Patients who are unable to speak owing to neurodegenerative disorders or injuries to the brain or spinal cord have new hope for a noninvasive treatment thanks to the advanced pattern-recognition capabilities of AI deep learning.
Researchers from Meta AI have recently published a study that demonstrates how artificial intelligence-based deep learning can decode speech from noninvasive recordings of brain activity. This represents a significant advancement over current approaches that call for invasive open brain surgery to implant brain-computer interface devices.
“Decoding language from brain activity is a long-awaited goal in both healthcare and neuroscience,” wrote the research team of Alexandre Défossez, Charlotte Caucheteux, Jérémy Rapin, Ori Kabeli, and Jean-Rémi King.
“Major milestones have recently been reached thanks to intracranial devices: subject-specific pipelines trained on invasive brain responses to basic language tasks now start to efficiently decode interpretable features (e.g. letters, words, spectrograms). However, scaling this approach to natural speech and non-invasive brain recordings remains a major challenge.”
Convolutional neural networks (CNNs) were employed by the Meta AI researchers to tackle this problem by aiding in the decoding of brain activity utilizing data collected without the need for open brain surgery.
Major milestones have recently been reached thanks to intracranial devices: subject-specific pipelines trained on invasive brain responses to basic language tasks now start to efficiently decode interpretable features (e.g. letters, words, spectrograms). However, scaling this approach to natural speech and non-invasive brain recordings remains a major challenge.
The deep learning algorithm was an open-source pretrained self-supervised model called wav2vec 2.0 that was developed in 2020 by the Facebook (now Meta) AI team of Alexei Baevski, Henry Zhou, Abdelrahman Mohamed, and Michael Auli.
The study gathered data from 169 healthy participants who were passively listen to audiobooks and sentences in their native languages of either English or Dutch while their brain activity was recorded noninvasively with either magnetoencephalography (MEG) or electroencephalography (EEG).
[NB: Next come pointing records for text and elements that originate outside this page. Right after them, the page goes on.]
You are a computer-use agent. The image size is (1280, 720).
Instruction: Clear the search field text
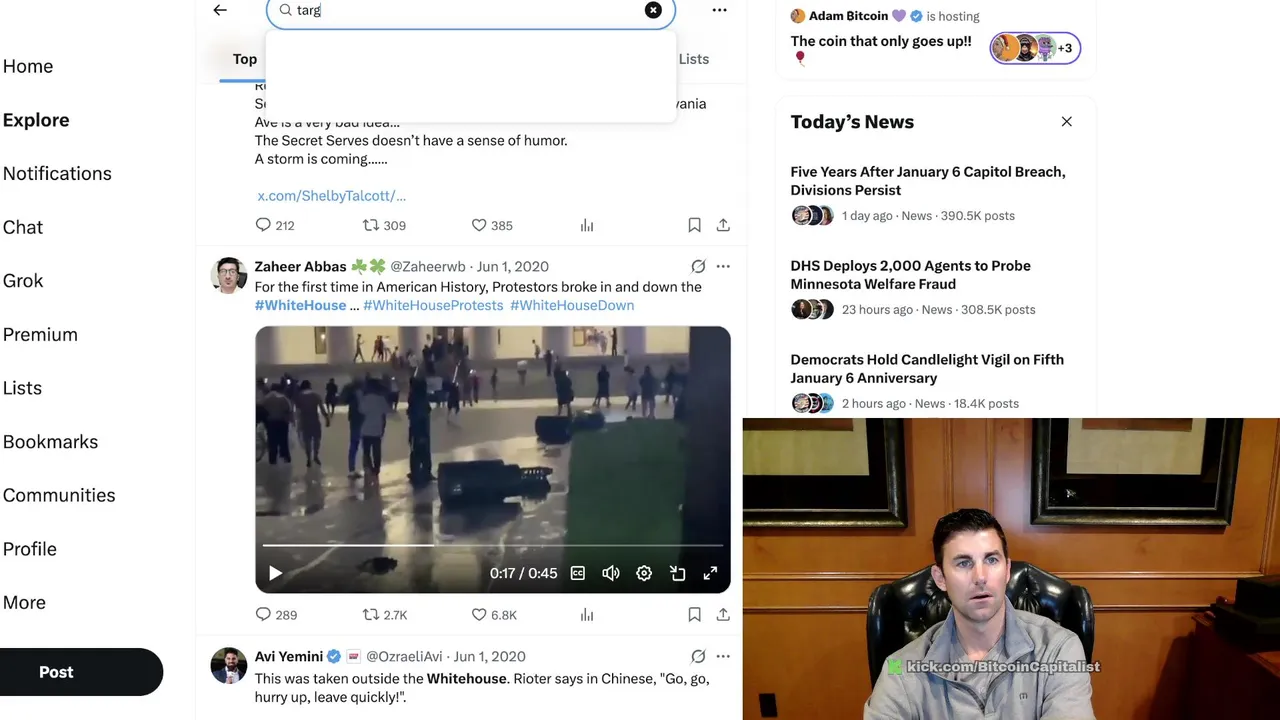653,10
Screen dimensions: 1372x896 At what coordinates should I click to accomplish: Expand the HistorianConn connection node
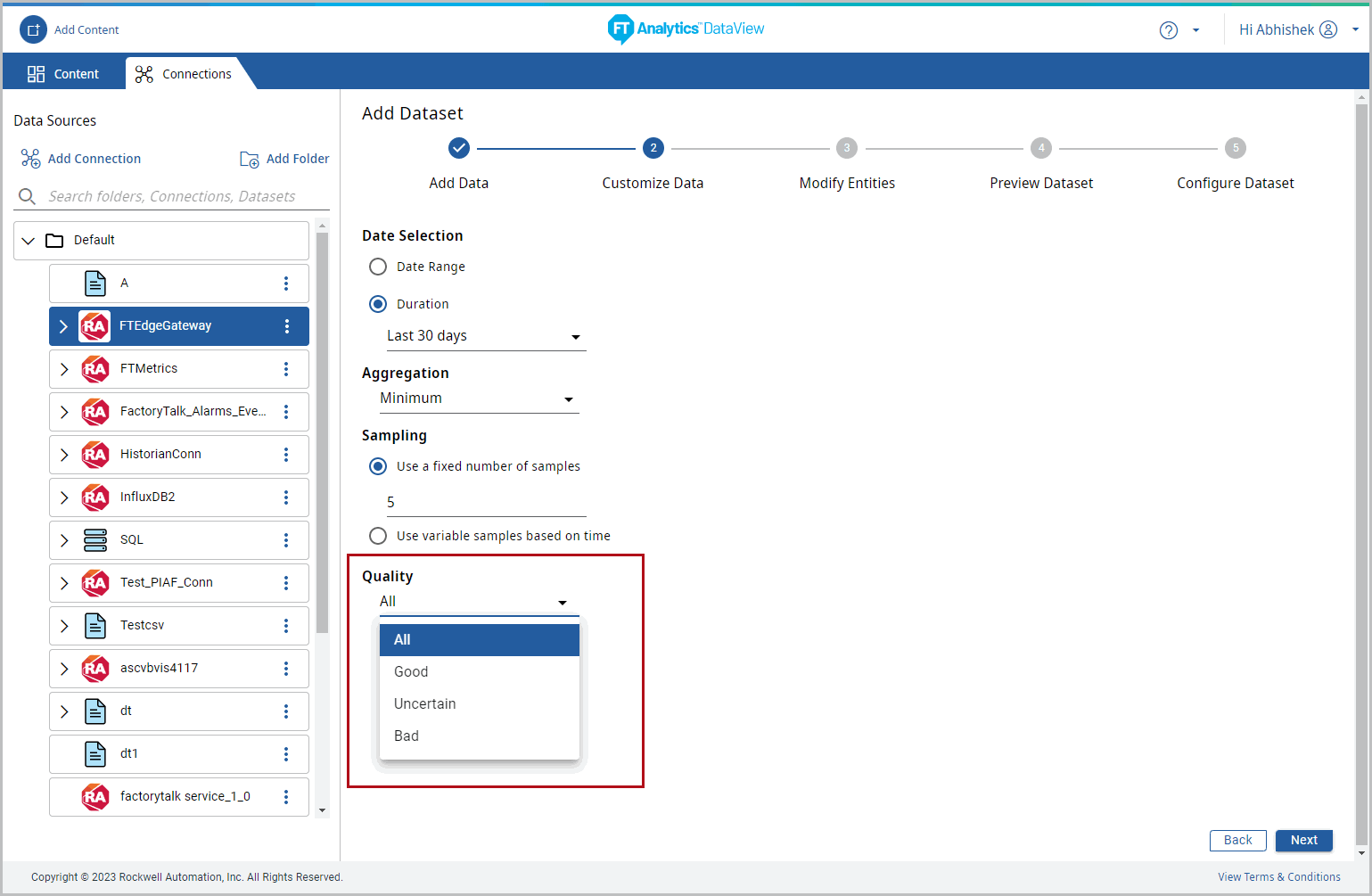pyautogui.click(x=64, y=455)
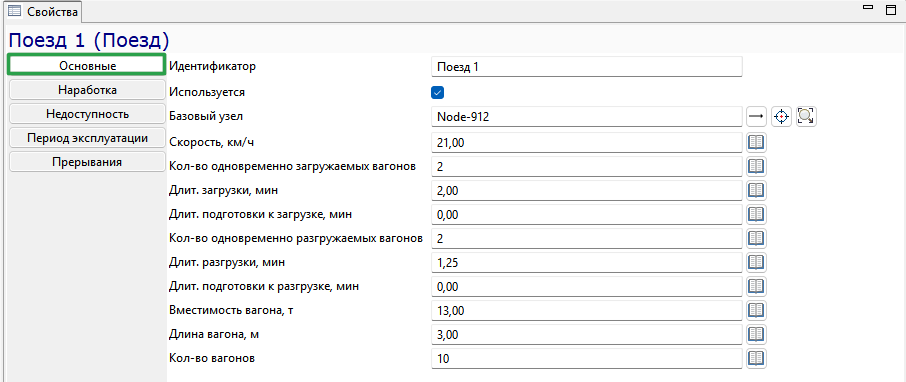Open the Прерывания section

tap(87, 162)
The high-dimensional data was then searched for patterns using this data as input into an AI model. The objective is for the AI to infer from the noninvasive brain scans of the research participants’ neural activity what they were listening to.
The system performed better with the MEG datasets than the EEG datasets, according to the researchers.
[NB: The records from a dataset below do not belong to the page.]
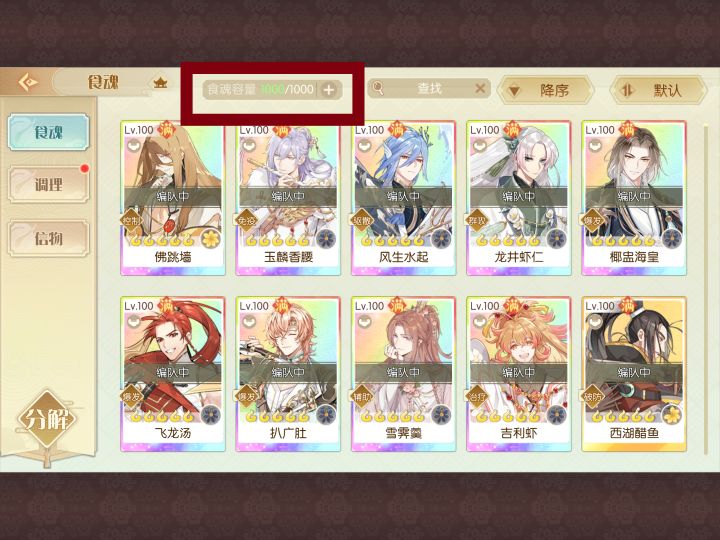This screenshot has height=540, width=720.
Task: Click the magnifier icon in search box
Action: point(378,88)
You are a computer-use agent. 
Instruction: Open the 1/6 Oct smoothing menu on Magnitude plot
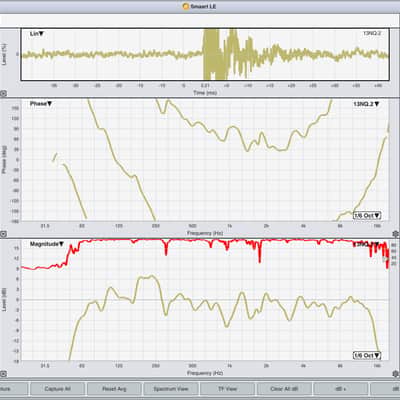pyautogui.click(x=367, y=355)
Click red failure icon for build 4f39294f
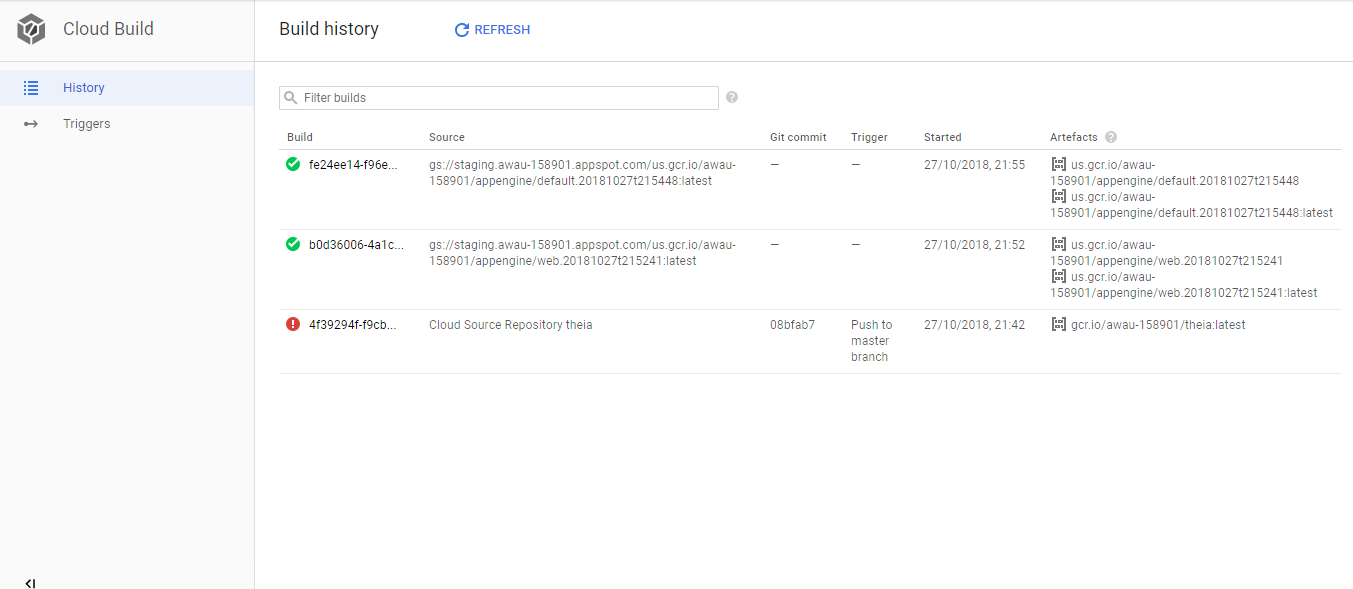The height and width of the screenshot is (589, 1353). point(293,324)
For the MEG datasets, the model predicted a top-10 accuracy of up to 72.5 percent from three seconds of brain activity out of over 1,590 distinct segments. In decoding EEG datasets, the AI method outperformed the random baseline, however it only succeeded in 19.1% of the 2,600+ segments.
As for the societal impact, the Meta AI researcher caution, “Although these results hold great promise for the development of a safe and scalable system to help patients with communication deficits, the scientific community should remain vigilant that it will not be adapted to decode brain signals without the consent of the participants.”
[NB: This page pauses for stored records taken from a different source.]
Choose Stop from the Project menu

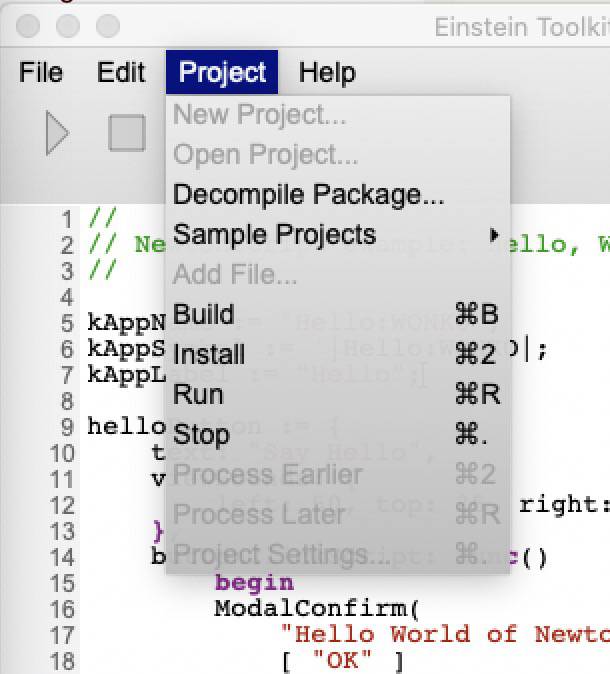tap(201, 434)
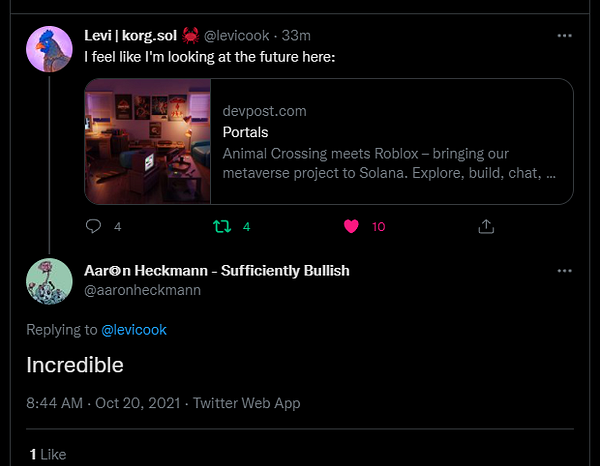
Task: Open more options on Aaron's reply
Action: 564,271
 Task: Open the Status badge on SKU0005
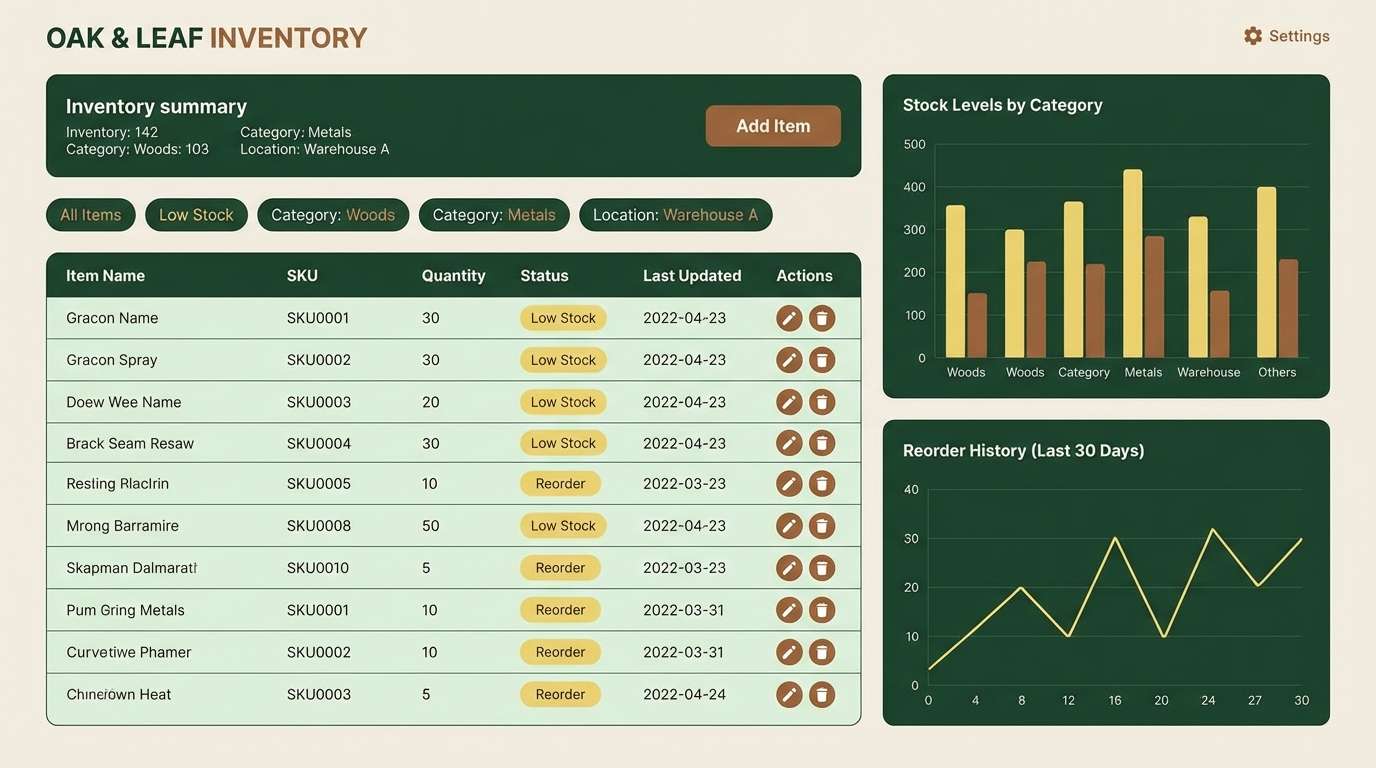[x=560, y=483]
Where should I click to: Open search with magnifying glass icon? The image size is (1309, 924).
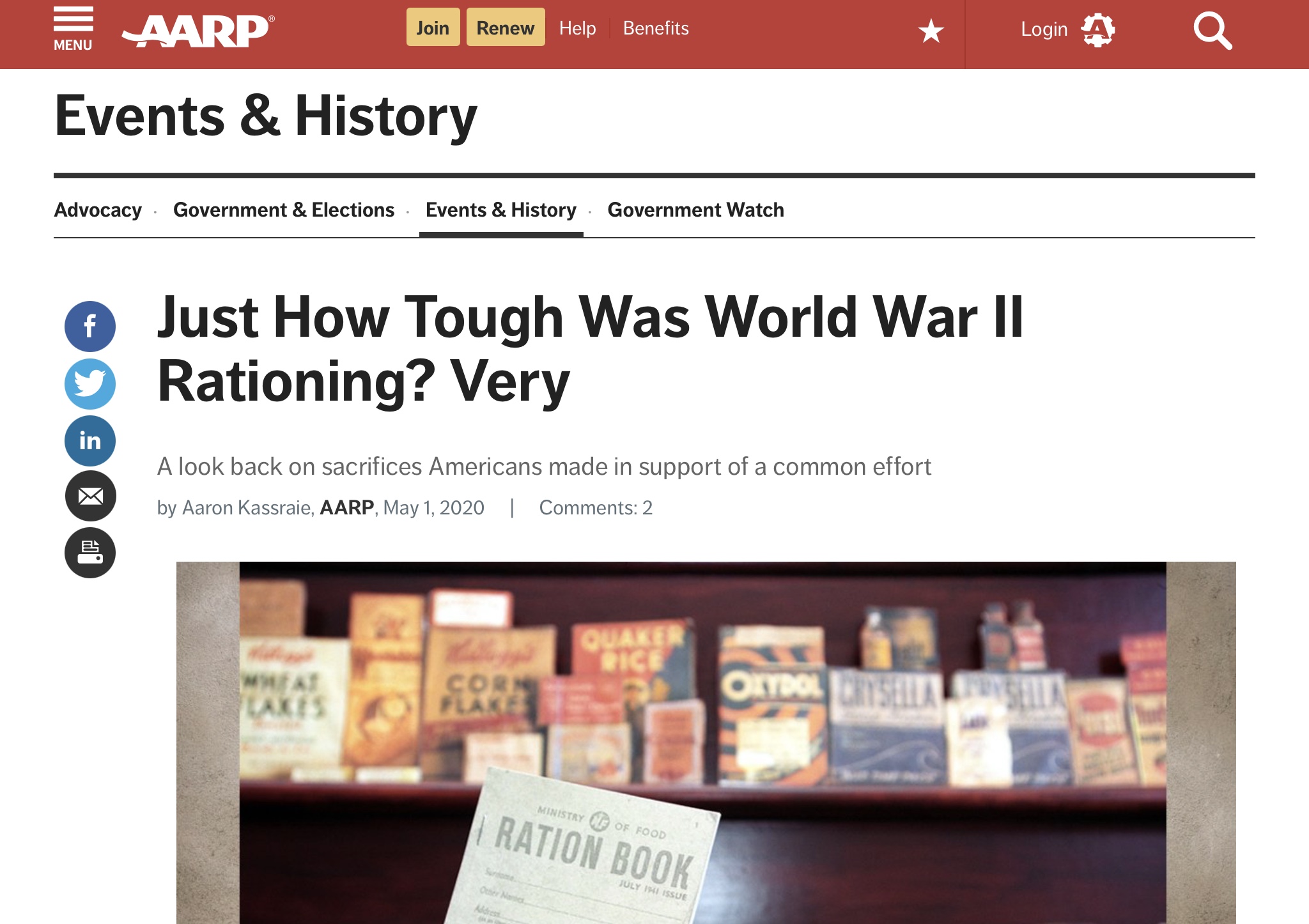1212,31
This research represents a significant step forward in the development of BCI technology and has the potential to help people with communication disorders, such as speech impairments or conditions that affect movement, to communicate more easily and effectively.
The AI researchers further note that, in contrast to other indicators like facial characteristics, DNA, and fingerprints, brain activity measurements from EEG and MEG could not be taken without a participant’s knowledge.